Stevens waited to go back to school until her children were old enough to go to school to avoid paying for child care, she said.
She said she has not been able to find any resources for student-parents at IU, although she has not looked as strenuously as she could have because she knows her husband can take care of their children on the days she is on campus.
Tim Dunnuck, director of Early Childhood Education Services at IU, said students who are also parents often struggle with finding and affording good child care.
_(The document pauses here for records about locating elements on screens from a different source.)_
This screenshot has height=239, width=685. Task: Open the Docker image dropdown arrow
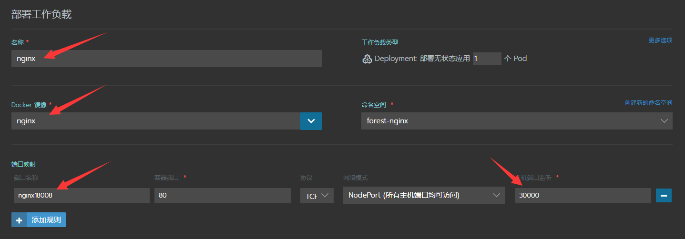[x=311, y=121]
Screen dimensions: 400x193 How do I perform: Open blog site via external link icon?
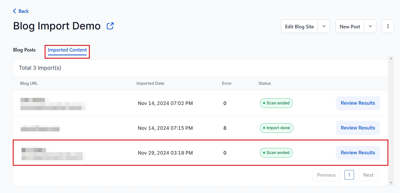tap(110, 26)
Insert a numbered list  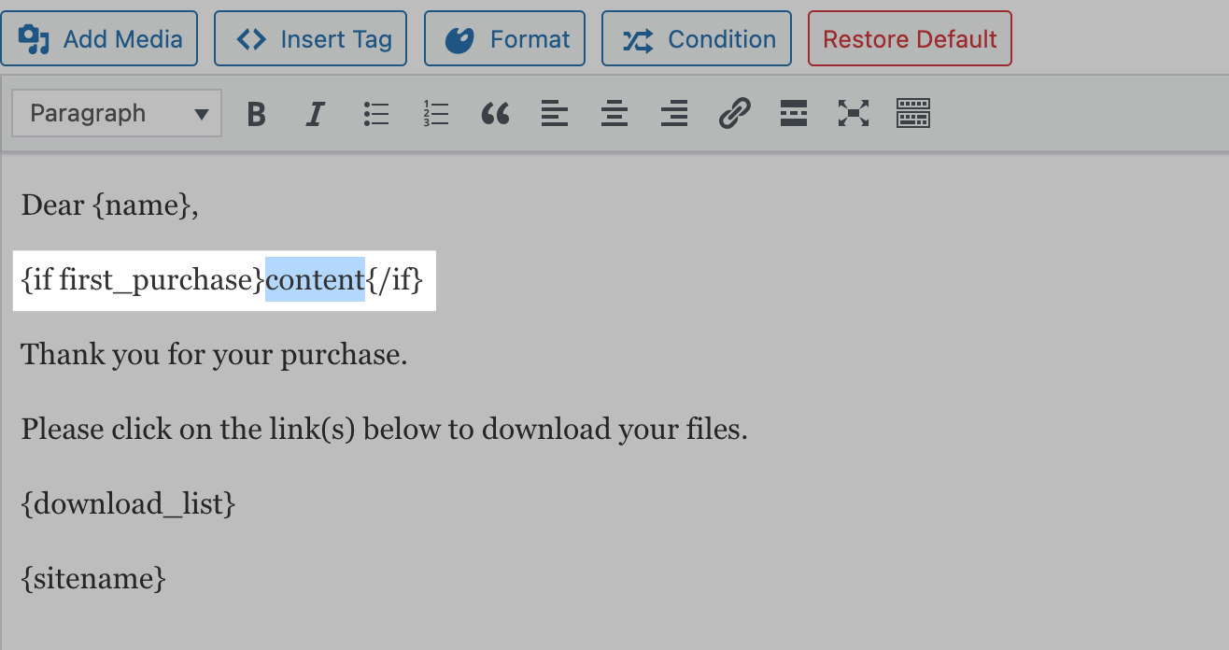point(435,113)
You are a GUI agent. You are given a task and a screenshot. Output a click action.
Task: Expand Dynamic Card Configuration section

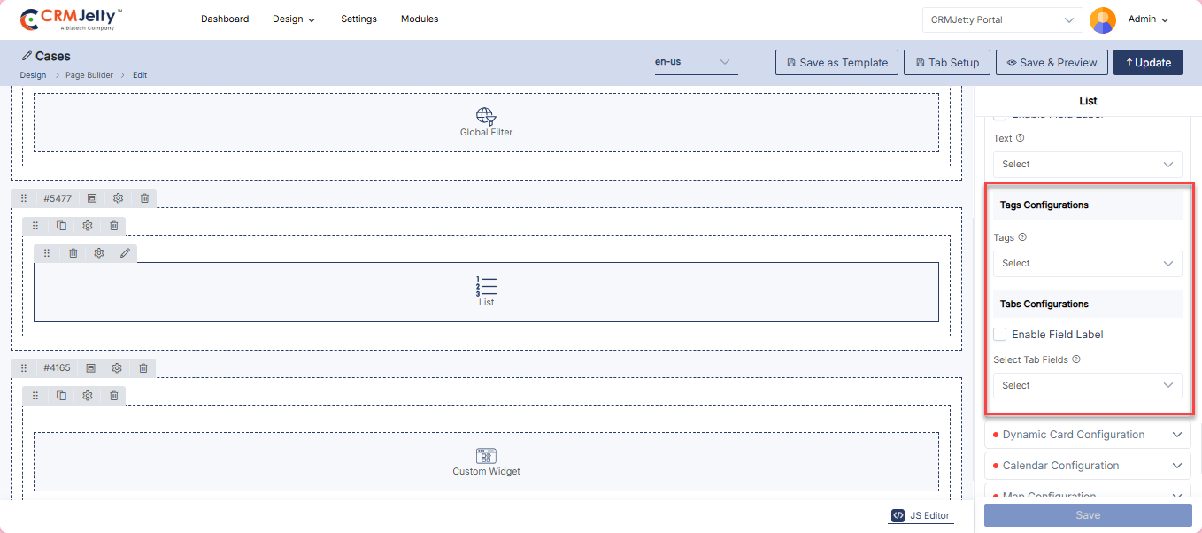point(1087,435)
They might also find balancing schoolwork with a job and being a parent a challenge.
“I don’t think people realize how difficult it is,” Dunnuck said. “In some families, it’s easier depending on the support system, like in a two-parent family.”
IU has five university-sponsored child care centers. Three are professionally staffed, state-licensed and nationally accredited, and the other two are state-licensed parent cooperatives, which require parents to provide care for the children.
The Student Advocates Office can also give information to pregnant or parenting students about their rights, and Adult Student Resources can direct students to financial and academic resources, according to the Division of Student Affairs.
“IU-Bloomington is pretty much looked at as a traditional campus, but there are a lot more student-families on campus than a lot of people realize,” Dunnuck said. “There’s a lot more undergraduates who have children on campus than a lot of people realize.”
Stevens said it’s rewarding to set an example for her children about the importance of education.
“They still have this idea that homework isn’t necessary, so we’re trying to instill that in them,” Stevens said. “Homework is absolutely crucial. You can’t skip anything. You have to go above and beyond.”
Although Stevens believes getting an education is crucial to her success, her family members tell her that she waited too long to come back to school and that at 30 years old, it’s too late, she said.
“I feel a huge amount of urgency to get this done,” Stevens said. “I want to be competitive with my agemates, and I’m not.”